Build environment variables are often used in the build script to bump version numbers and set other options during the docker build phase. Their values can be overridden using a build argument of the same name.

  • ERLANG_VERSION
  • COUCHDB_VERSION

The following variables are standard in most of our dockerfiles to reduce duplication and make scripts reusable among different projects:

  • APP: couchdb
  • USER: couchdb
  • HOME /opt/couchdb

Run Environment

Run environment variables are used in the entrypoint script to render configuration templates, perform flow control, etc. These values can be overridden when inheriting from the base dockerfile, specified during docker run, or in kubernetes manifests in the env array.

couchdb container:

  • ERLANG_THREADS: used as the value for the +A argument in vm.args. Defaults to 25.
  • COUCHDB_LOG_LEVEL: lowercased and used as the value for the level in the log section of local.ini. Defaults to info.
  • COUCHDB_DATA_PATH: used as the value for database_dir and view_index_dir in the couchdb section of local.ini. Defaults to /data/$APP.
  • COUCHDB_BIND_ADDR: used as the value for bind_address in the chttpd and httpd sections of local.ini. Defaults to 0.0.0.0.
  • COUCHDB_REQUIRE_VALID_USER: used as the value for require_valid_user in the chttpd and httpd sections of local.ini. Defaults to false.
  • COUCHDB_SHARDS: used as the value for q in the cluster section of local.ini. Defaults to 4.
  • COUCHDB_READ_QUORUM: used as the value for r in the cluster section of local.ini. Defaults to 1.
  • COUCHDB_WRITE_QUORUM: used as the value for w in the cluster section of local.ini. Defaults to 1.
  • COUCHDB_REPLICAS: used as the value for n in the cluster section of local.ini. Defaults to 1.
  • LOCAL_DEV_CLUSTER: when value is true, will trigger the couch-helper in the entrypoint script before starting couchdb. Inject as true into the environment when running a simple single node dev cluster that should immediately auto-initialize. Defaults to false.
  • COUCHDB_ADMIN_USER,COUCHDB_ADMIN_PASS: when set this will be available to the sidecar container couchdiscover and the script couch-helper. Your cluster will be auto initialized using these credentials. couch-helper is meant to be used for local single node clusters for development.
  • ERLANG_COOKIE: when set this value will be written to ~/.erlang.cookie and proper permissions applied prior to starting couchdb.
  • COUCHDB_CLUSTER_SIZE: when set this value override the value of the replica's field on the kubernetes statefulset manifest. Do not use unless you really need to override the default behavior for some reason.

couchdiscover container:

  • LOG_LEVEL: logging level to output container logs for. Defaults to INFO, most logs are either INFO or WARNING level.

Usage

Under docker (pre-built)

All of our docker-* repos in github have CI pipelines that push to docker cloud/hub.
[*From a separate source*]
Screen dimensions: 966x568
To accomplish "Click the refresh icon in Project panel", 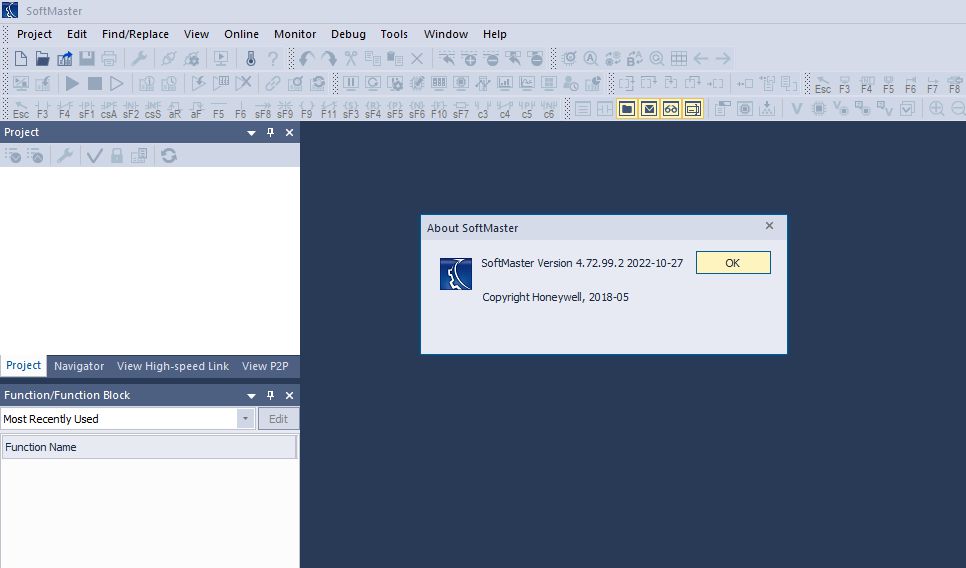I will (x=169, y=155).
This image is available at:

To run:

docker run -d \
    --name couchdb \
    -h couchdb.local \
    -e "LOCAL_DEV_CLUSTER=true" \
    -e "COUCHDB_ADMIN_USER=admin" \
    -e "COUCHDB_ADMIN_PASS=secret" \
    -e "ERLANG_COOKIE=test-cookie" \
    callforamerica/couchdb

NOTE: Please reference the Run Environment section for the list of available environment variables.

Under docker-compose

Pull the images

docker-compose pull

Start application and dependencies

# start in foreground
docker-compose up --abort-on-container-exit

# start in background
docker-compose up -d

Under Kubernetes

Edit the manifests under kubernetes/<environment> to reflect your specific environment and configuration.

Create a secret for the erlang cookie:

kubectl create secret generic erlang-cookie --from-literal=erlang.cookie=$(LC_ALL=C tr -cd '[:alnum:]' < /dev/urandom | head -c 64)

Create a secret for the couchdb credentials:

kubectl create secret generic couchdb-creds --from-literal=couchdb.user=$(sed $(perl -e "print int rand(99999)")"q;d" /usr/share/dict/words) --from-literal=couchdb.pass=$(LC_ALL=C tr -cd '[:alnum:]' < /dev/urandom | head -c 32)

Deploy couchdb:

kubectl create -f kubernetes/<environment>

couchdiscover

For the kubernetes manifests, there is a sidecar container called couchdiscover that handles initializing the cluster.

In order to best use something that is essentially "zero configuration," it helps to understand how the necessary information is obtained from the environment and api's.

How couchdiscover discovers information

  1. Initially a great deal of information is obtained by grabbing the hostname of the container that's part of a StatefulSet and parsing it. This is how the namespace is determined, how hostnames are calculated later, the name of the StatefulSet to look for in the api, the name of the headless service, the node name, the index, whether a node is master or not, etc.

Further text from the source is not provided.